Sono due i modi con cui il datore di lavoro può retribuire un dipendente: somma di denaro e “in natura”. Nel secondo caso viene concesso l’uso di beni e servizi, come l’auto aziendale. Capiamone il meccanismo.

DEFINIZIONE

L’articolo 2099 del Codice Civile prevede che “il prestatore di lavoro può anche essere retribuito in tutto o in parte con partecipazione agli utili o ai prodotti, con provvigione o con prestazioni in natura”. Ad esempio un veicolo, acquistato dalle aziende per darlo poi in locazione.
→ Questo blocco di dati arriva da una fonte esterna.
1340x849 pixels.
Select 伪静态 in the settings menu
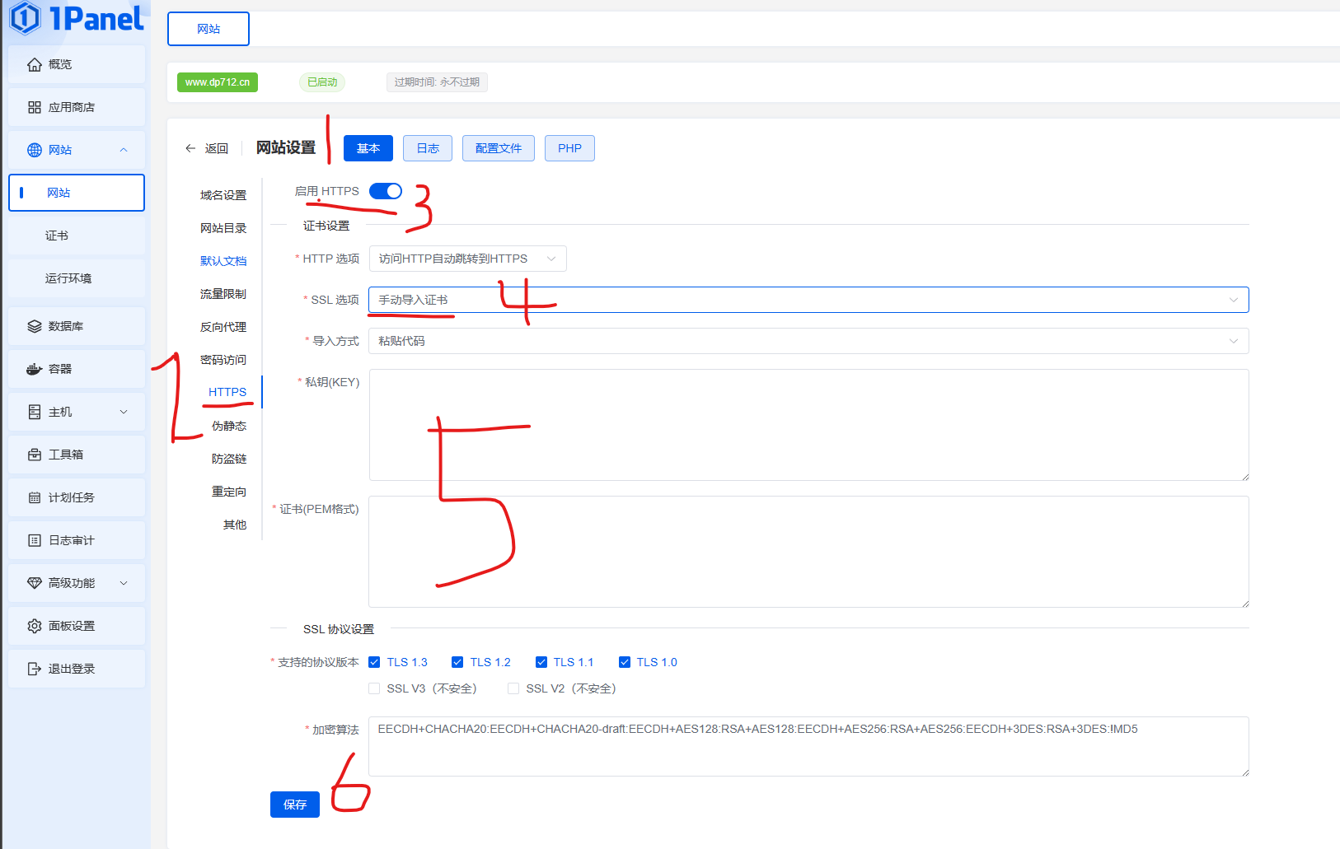[228, 426]
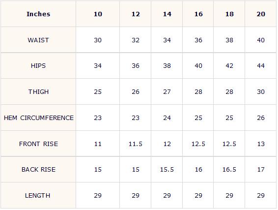Click the Inches header cell

(x=38, y=14)
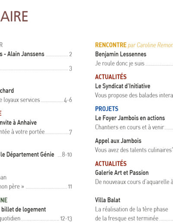Open the quotidien entry pages 12-13
173x224 pixels.
[x=36, y=218]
In relazione alla specifica modalità di assegnazione il benefit aziendale è soggetto a tassazione.

FRINGE BENEFIT

Primo caso l’impiego del mezzo solo per la propria attività. Qui nessuna imposta va applicata, al contrario del fringe benefit. Con tale espressione viene inteso un trattamento economico dei menager, una sorta di “status symbol”. Non essendoci legami con la “strumentalità” del bene ai fini aziendali al dipendente andrà imputato in busta paga l’intero reddito corrispondente sulla base del “valore normale”. Per tale, stabilisce l’art. 9 del TUIR, si intende “il prezzo o corrispettivo mediamente praticato per i beni e i servizi della stessa specie o similari, in condizioni di libera concorrenza e al medesimo stadio di commercializzazione, nel tempo e nel luogo in cui i beni e servizi sono acquistati o prestati …”.

USO PROMISCUO

Vettura che può essere infine a uso promiscuo. Compenso in natura, va in cedolino ed assoggettato a tassazione ordinaria in ciascun periodo retributivo.Valore pari al 30% di quanto indicato nelle tabelle ACI alla voce costi chilometrici, assunta secondo una percorrenza media di 15.000 chilometri annui. Laddove il mezzo venga fornito in uso anche per esigenze personali, è compito dell’azienda stabilire, anche in relazione alle coperture assicurative, regole di comportamento a cui il dipendente deve attenersi. Va definita quindi una policy aziendale, da aggiornare o modificare ogni volta che se ne dovesse ravvisare la necessità.